Sunstorm
- Authors: Arthur C. Clarke, Stephen Baxter
- Cover artist: David Stevenson
- Language: English
- Series: A Time Odyssey
- Genre: Science fiction
- Publisher: UK: Voyager; US: Del Rey;
- Publication date: 29 March 2005
- Publication place: United Kingdom
- Media type: Print (hardcover)
- Pages: 336
- ISBN: 0-345-45250-X
- OCLC: 56982275
- Dewey Decimal: 823/.914 22
- LC Class: PR6005.L36 S86 2005
- Preceded by: Time's Eye
- Followed by: Firstborn

= Sunstorm (novel) =

2005 science fiction novel by Arthur C. Clarke and Stephen Baxter

Sunstorm is a 2005 science fiction novel co-written by British writers Arthur C. Clarke and Stephen Baxter. It is the second book in the series A Time Odyssey. The books in this series are often likened to the Space Odyssey series, although the Time Odyssey novels ostensibly deal with time where the Space Odyssey novels dealt with space. The first book in the series was Time's Eye.

==Plot summary==

Sunstorm opens with the last chapter of Time's Eye as its initial chapter, and Bisesa Dutt is in London, reunited with her daughter. It is 9 June 2037, the day after her helicopter was shot down in the North Western Frontier Province of Pakistan. The five years that she spent on Mir, an alternate Earth, are now only memories (though the fact that her body has aged five years since 8 June 2037, will eventually serve as some confirmation of her story).

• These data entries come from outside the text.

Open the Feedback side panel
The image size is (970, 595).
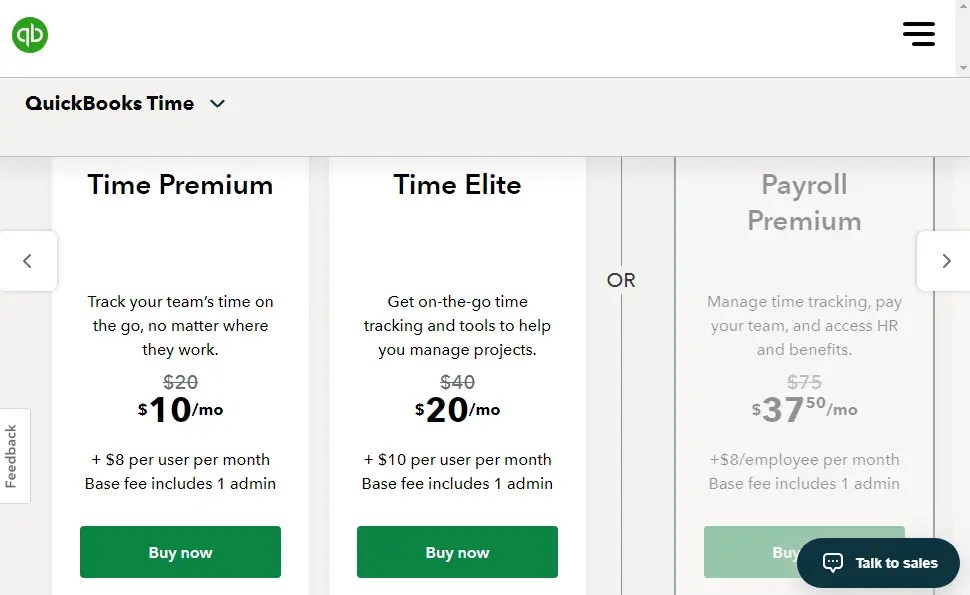(12, 455)
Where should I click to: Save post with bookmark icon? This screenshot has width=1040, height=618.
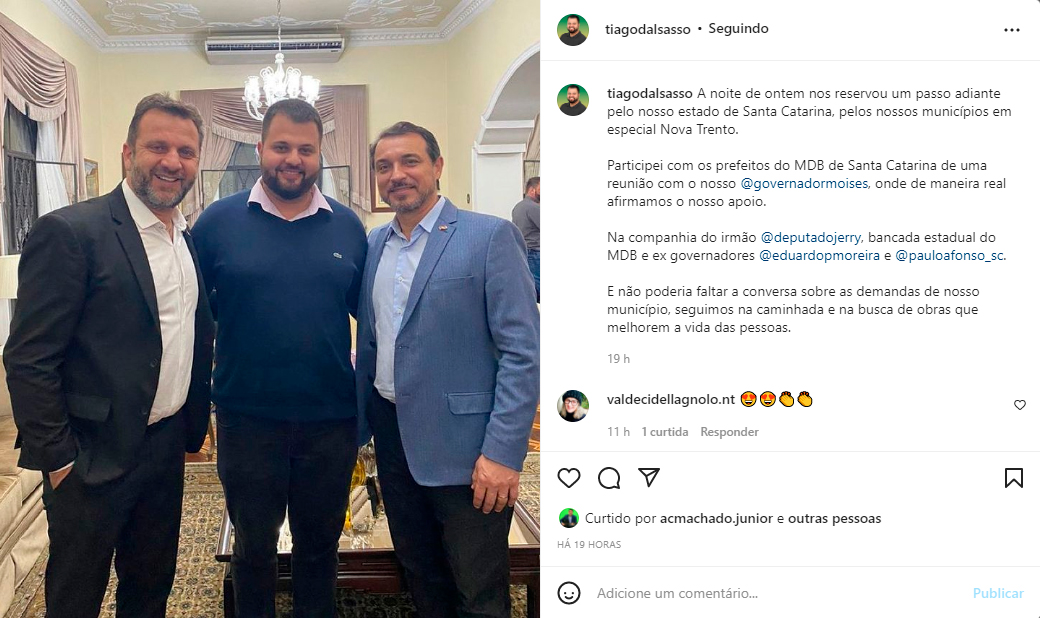coord(1013,478)
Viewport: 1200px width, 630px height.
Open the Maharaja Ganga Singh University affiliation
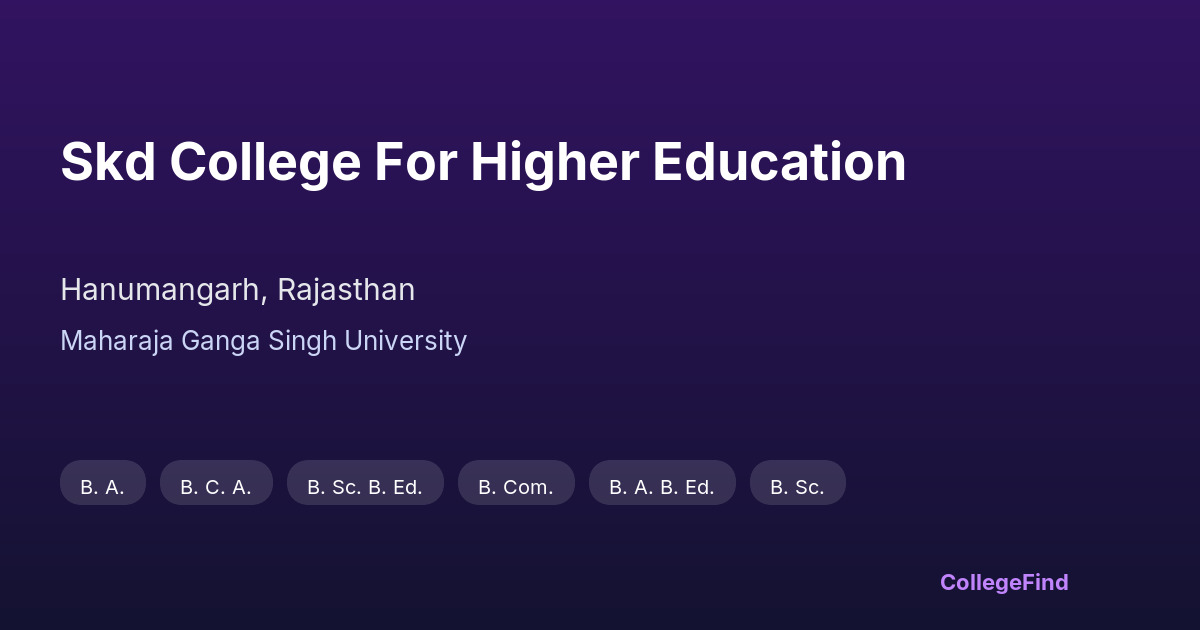point(263,341)
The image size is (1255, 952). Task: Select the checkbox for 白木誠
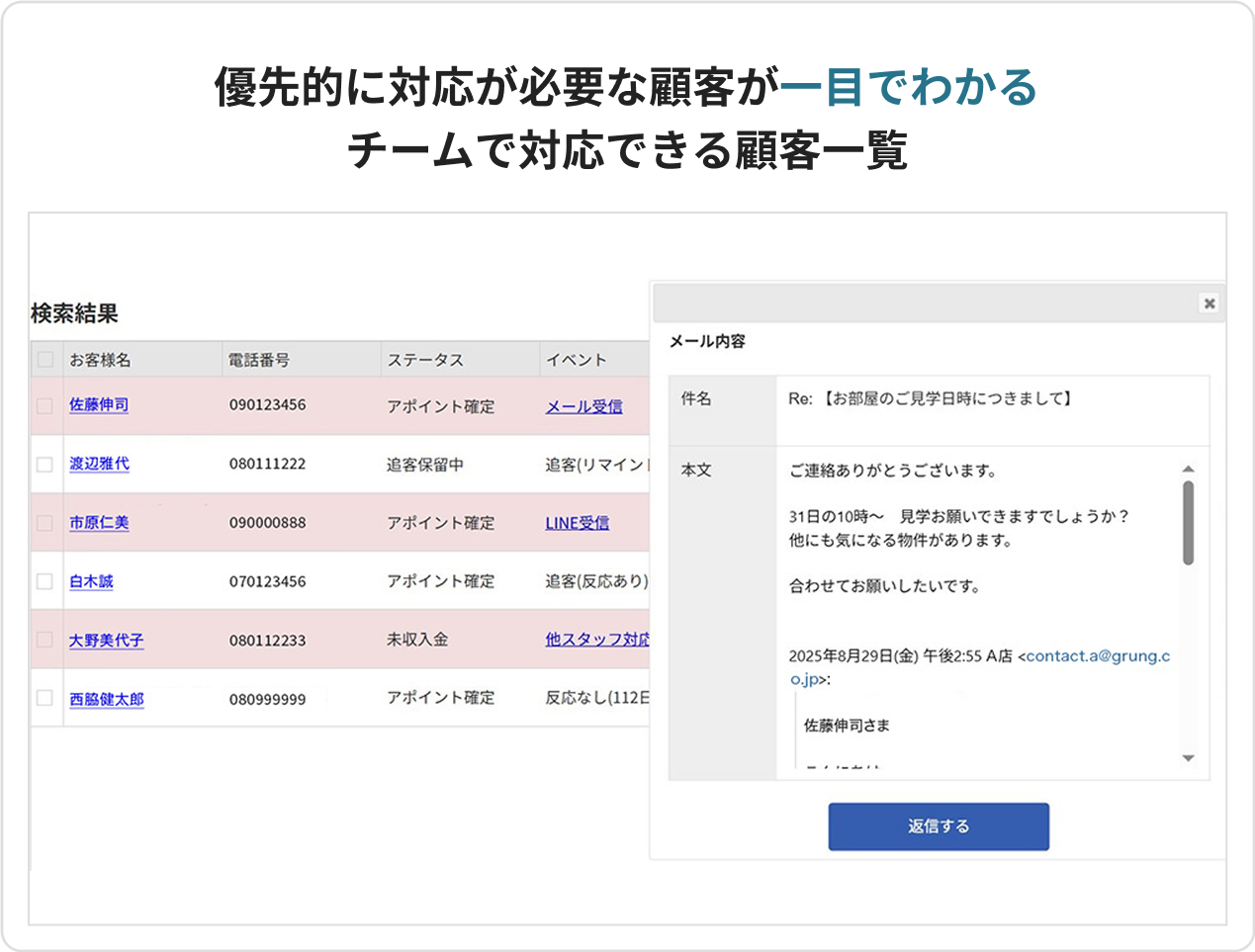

In the meantime, a major solar event occurs on 9 June, disrupting virtually all of the Earth's electronic hardware. Dramatic as it is, this phenomenon is only a minor precursor of a far more massive solar eruption about five years off. Scientific models of the projected 2042 event make clear that the Earth will be sterilised completely by the upcoming solar burst. The effects will be so powerful as to even endanger astronauts on Mars.

Rather than sit by and allow the sun to just destroy all of Earth's life, political leaders (most notably the President of the Eurasian Union, Miriam Grec), and scientific leaders (led by Siobhan McGorran, the Astronomer Royal) decide to embark upon an ambitious plan to literally shield Earth from the worst effects of the storm. The plot is further complicated when information from Bisesa's odyssey suggests that what is happening to the sun is not simply a random happening in nature, but is rather the result of events set in motion by an alien intelligence over three millennia ago. Known as the Firstborn—since they were the first alien race to reach sentience, and thus are the most advanced civilization in existence in the universe—they are determined to stop later lifeforms from across the galaxy from infiltrating the stars, where they would increase entropy with energy usage and eventual wars, thus hastening the Universe's eventual heat death.

==Connections to other works by Clarke==
Just as in Time's Eye, Baxter and Clarke pay small homage to 2001: A Space Odyssey with lines lifted from the earlier book.
- The first words of Athena, a sentient artificial intelligence in Sunstorm, are "Good morning, Colonel Tooke. This is Athena. I am ready for my first lesson." This is similar to the statement spoken by HAL and addressed to Dr. Chandra during his regression in 2001: A Space Odyssey, implied to also be HAL's first words.
- Additionally, in Sunstorm, Athena is talking to her partner in space, Colonel Bud Tooke, shortly before she is expected to lose consciousness. Athena says to Bud, "I have always had the greatest enthusiasm for the mission", echoing HAL's words to Dave Bowman on the Discovery.
- A character mentions that her daughter is working as a member of a team investigating a proposed space elevator. Space elevators play a major part in an earlier Clarke work The Fountains of Paradise.
- A lunar base named Clavius (possibly in the crater of the same name) appears in both 2001 and Time's Eye.